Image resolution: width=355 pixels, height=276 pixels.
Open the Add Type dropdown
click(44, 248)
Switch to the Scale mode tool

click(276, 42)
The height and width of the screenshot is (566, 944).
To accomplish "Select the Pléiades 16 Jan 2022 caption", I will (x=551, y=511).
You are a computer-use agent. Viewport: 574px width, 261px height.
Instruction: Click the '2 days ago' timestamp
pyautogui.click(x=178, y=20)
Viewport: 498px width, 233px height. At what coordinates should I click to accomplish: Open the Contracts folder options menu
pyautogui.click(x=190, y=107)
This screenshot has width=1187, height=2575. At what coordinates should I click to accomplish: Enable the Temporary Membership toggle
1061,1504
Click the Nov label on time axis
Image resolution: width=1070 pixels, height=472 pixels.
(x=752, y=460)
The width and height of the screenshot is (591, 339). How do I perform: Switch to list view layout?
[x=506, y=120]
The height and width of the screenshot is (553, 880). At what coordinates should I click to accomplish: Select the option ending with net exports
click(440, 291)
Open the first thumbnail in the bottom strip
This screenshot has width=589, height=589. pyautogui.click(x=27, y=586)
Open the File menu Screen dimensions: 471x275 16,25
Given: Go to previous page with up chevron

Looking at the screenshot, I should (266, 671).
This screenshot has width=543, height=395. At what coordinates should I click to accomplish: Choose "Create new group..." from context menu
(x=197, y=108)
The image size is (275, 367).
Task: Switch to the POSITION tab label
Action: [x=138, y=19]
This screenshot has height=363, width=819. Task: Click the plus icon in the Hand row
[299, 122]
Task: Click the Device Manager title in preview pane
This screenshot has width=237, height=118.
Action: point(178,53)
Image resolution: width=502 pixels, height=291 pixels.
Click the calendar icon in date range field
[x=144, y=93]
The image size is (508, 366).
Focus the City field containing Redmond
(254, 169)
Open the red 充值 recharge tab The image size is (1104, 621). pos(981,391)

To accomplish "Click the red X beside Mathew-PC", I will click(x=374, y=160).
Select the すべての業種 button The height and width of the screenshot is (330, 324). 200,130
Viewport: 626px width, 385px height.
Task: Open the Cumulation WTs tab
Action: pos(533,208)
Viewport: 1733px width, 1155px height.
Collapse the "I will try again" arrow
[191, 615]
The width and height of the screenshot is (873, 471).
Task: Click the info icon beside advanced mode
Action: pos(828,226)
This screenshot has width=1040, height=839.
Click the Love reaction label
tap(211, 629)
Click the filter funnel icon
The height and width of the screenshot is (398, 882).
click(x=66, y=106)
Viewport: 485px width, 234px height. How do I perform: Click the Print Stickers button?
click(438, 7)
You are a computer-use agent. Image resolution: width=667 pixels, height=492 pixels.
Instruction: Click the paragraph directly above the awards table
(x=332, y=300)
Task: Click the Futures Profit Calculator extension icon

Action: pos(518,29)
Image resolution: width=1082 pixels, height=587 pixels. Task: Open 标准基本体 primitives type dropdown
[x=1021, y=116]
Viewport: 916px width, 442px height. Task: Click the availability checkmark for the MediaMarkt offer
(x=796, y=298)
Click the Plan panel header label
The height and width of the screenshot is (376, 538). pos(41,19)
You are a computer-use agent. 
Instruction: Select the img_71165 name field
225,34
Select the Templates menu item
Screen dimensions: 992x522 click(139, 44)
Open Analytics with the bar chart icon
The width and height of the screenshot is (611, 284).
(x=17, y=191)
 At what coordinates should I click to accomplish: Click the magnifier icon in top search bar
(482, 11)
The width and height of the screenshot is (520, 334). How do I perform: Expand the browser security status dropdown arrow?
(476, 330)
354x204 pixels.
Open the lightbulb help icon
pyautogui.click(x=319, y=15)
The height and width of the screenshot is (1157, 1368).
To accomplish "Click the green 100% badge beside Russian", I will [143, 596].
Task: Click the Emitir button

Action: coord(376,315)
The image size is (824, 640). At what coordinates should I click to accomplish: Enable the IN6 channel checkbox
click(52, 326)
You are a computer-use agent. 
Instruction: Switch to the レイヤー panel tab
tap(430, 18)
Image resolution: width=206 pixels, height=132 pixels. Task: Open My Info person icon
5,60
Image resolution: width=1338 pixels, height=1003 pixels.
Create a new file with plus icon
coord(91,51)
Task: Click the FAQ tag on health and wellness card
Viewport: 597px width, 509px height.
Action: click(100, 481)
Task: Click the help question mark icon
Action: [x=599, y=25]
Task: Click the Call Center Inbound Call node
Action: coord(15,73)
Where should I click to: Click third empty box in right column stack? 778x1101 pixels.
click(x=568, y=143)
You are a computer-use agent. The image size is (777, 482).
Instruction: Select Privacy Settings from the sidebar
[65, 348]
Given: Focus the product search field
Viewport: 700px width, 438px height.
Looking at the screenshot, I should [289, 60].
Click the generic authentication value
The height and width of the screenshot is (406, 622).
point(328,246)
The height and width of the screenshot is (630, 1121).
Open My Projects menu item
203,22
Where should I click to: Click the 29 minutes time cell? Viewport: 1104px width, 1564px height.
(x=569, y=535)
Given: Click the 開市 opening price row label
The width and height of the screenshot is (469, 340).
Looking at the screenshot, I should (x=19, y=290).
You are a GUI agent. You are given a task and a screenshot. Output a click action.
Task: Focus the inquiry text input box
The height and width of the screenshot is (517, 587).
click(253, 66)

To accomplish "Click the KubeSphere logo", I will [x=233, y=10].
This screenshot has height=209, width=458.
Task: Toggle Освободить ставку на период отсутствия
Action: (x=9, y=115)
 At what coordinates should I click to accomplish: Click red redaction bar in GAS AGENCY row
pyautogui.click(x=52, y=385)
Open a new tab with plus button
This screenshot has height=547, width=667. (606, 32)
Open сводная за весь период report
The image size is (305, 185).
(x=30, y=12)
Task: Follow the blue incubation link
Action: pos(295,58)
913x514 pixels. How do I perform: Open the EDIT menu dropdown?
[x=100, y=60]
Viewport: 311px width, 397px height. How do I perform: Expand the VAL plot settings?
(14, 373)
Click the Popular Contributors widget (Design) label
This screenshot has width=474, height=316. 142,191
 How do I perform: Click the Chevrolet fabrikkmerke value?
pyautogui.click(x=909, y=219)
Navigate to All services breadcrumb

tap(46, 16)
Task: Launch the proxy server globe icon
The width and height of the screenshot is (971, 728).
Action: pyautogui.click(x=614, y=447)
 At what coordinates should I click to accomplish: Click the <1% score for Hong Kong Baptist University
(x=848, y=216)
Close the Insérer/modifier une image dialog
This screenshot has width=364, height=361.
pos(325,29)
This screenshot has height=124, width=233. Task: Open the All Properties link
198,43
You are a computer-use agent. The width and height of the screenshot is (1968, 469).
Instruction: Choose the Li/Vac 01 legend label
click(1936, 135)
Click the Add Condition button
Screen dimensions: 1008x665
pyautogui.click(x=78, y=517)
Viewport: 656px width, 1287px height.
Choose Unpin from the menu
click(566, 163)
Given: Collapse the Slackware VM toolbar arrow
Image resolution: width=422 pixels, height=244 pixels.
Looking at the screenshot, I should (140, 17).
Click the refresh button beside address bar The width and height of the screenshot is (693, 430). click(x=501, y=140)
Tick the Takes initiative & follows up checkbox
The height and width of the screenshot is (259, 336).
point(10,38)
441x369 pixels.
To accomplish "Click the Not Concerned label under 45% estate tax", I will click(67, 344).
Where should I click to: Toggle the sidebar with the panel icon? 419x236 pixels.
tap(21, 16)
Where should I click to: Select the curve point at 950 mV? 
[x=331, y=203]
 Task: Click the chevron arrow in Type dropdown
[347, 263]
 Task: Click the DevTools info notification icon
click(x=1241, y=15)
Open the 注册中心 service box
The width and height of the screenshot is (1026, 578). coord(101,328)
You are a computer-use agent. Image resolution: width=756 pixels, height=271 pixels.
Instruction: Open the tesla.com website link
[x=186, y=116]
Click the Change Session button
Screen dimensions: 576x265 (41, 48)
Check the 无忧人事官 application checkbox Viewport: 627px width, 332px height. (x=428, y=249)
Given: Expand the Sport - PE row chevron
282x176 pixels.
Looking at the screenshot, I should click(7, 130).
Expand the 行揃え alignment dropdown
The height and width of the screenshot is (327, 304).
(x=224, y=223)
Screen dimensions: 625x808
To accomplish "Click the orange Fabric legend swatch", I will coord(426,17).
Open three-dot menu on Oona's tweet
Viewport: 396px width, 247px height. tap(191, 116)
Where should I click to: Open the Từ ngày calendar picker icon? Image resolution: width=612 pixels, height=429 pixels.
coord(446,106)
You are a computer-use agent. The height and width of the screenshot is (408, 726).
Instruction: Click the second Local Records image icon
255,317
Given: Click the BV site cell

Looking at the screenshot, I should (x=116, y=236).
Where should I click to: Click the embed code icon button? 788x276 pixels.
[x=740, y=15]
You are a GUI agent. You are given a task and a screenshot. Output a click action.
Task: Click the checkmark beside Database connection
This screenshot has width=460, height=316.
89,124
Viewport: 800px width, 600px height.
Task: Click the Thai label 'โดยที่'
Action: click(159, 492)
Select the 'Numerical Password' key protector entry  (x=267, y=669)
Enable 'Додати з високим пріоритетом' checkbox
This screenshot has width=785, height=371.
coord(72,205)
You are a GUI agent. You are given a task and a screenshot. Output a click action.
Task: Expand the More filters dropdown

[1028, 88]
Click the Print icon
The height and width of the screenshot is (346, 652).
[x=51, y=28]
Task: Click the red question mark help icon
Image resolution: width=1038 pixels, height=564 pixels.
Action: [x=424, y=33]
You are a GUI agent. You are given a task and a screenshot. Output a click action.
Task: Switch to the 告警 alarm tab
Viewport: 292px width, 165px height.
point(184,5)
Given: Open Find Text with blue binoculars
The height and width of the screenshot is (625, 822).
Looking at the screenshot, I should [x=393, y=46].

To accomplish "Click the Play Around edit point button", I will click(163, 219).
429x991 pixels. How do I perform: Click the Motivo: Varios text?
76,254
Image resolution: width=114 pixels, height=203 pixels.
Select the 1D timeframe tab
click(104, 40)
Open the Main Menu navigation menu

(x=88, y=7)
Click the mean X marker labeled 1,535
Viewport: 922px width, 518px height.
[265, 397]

..........

*EXERCISE PROMPT:* Each line in the listing above from the one containing "Viewport: 656px width, 1287px height." through the one containing "Task: Click the checkmark" should be repeated exactly, and no other line.

*WRITTEN SOLUTION:*
Viewport: 656px width, 1287px height.
Choose Unpin from the menu
click(566, 163)
Given: Collapse the Slackware VM toolbar arrow
Image resolution: width=422 pixels, height=244 pixels.
Looking at the screenshot, I should (140, 17).
Click the refresh button beside address bar The width and height of the screenshot is (693, 430). click(x=501, y=140)
Tick the Takes initiative & follows up checkbox
The height and width of the screenshot is (259, 336).
point(10,38)
441x369 pixels.
To accomplish "Click the Not Concerned label under 45% estate tax", I will click(67, 344).
Where should I click to: Toggle the sidebar with the panel icon? 419x236 pixels.
tap(21, 16)
Where should I click to: Select the curve point at 950 mV? 
[x=331, y=203]
 Task: Click the chevron arrow in Type dropdown
[347, 263]
 Task: Click the DevTools info notification icon
click(x=1241, y=15)
Open the 注册中心 service box
The width and height of the screenshot is (1026, 578). coord(101,328)
You are a computer-use agent. Image resolution: width=756 pixels, height=271 pixels.
Instruction: Open the tesla.com website link
[x=186, y=116]
Click the Change Session button
Screen dimensions: 576x265 (41, 48)
Check the 无忧人事官 application checkbox Viewport: 627px width, 332px height. (x=428, y=249)
Given: Expand the Sport - PE row chevron
282x176 pixels.
Looking at the screenshot, I should click(7, 130).
Expand the 行揃え alignment dropdown
The height and width of the screenshot is (327, 304).
(x=224, y=223)
Screen dimensions: 625x808
To accomplish "Click the orange Fabric legend swatch", I will coord(426,17).
Open three-dot menu on Oona's tweet
Viewport: 396px width, 247px height. tap(191, 116)
Where should I click to: Open the Từ ngày calendar picker icon? Image resolution: width=612 pixels, height=429 pixels.
coord(446,106)
You are a computer-use agent. The height and width of the screenshot is (408, 726).
Instruction: Click the second Local Records image icon
255,317
Given: Click the BV site cell

Looking at the screenshot, I should (x=116, y=236).
Where should I click to: Click the embed code icon button? 788x276 pixels.
[x=740, y=15]
You are a GUI agent. You are given a task and a screenshot. Output a click action.
Task: Click the checkmark beside Database connection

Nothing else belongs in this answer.